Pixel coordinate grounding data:

== == ==

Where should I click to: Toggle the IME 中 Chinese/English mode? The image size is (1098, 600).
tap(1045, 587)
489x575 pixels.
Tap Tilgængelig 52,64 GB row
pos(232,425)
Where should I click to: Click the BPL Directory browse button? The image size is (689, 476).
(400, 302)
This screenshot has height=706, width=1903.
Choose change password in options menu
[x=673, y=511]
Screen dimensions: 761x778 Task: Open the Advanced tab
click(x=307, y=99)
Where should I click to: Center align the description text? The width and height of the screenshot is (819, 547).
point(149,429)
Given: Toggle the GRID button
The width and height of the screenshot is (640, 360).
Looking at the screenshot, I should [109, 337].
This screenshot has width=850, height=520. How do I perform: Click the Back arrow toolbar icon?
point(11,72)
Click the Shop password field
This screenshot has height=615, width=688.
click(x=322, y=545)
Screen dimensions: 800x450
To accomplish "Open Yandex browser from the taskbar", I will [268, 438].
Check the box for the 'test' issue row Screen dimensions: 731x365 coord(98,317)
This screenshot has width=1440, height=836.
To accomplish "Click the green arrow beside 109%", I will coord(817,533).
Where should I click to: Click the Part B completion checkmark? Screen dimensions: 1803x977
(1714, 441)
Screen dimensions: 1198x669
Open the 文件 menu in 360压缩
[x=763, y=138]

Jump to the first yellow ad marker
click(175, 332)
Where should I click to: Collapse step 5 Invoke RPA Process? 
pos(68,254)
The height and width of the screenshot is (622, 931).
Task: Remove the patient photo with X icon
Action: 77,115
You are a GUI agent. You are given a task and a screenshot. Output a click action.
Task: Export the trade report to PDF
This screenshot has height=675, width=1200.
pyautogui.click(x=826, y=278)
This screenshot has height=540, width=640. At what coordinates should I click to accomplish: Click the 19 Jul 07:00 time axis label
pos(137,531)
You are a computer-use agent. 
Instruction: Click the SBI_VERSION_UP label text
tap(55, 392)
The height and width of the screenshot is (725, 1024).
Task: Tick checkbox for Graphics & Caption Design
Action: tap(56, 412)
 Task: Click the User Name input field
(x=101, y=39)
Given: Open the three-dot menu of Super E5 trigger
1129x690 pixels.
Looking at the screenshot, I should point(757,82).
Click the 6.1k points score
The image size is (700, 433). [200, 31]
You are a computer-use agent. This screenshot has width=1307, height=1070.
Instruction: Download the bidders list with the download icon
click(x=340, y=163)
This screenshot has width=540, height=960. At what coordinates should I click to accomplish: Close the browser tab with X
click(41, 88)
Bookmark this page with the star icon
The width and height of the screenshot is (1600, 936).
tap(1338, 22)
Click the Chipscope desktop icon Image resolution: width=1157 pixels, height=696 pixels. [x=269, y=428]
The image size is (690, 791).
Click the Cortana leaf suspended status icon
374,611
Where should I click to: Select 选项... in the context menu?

== == ==

**TASK PROMPT**.
All lines of the entries containing the string "agent" must be shown in full.

**EXERCISE ANSWER**.
You are a GUI agent. You are given a task and a screenshot. Output a click action.
You are a computer-use agent. 
You are a computer-use agent. This screenshot has width=1307, height=1070.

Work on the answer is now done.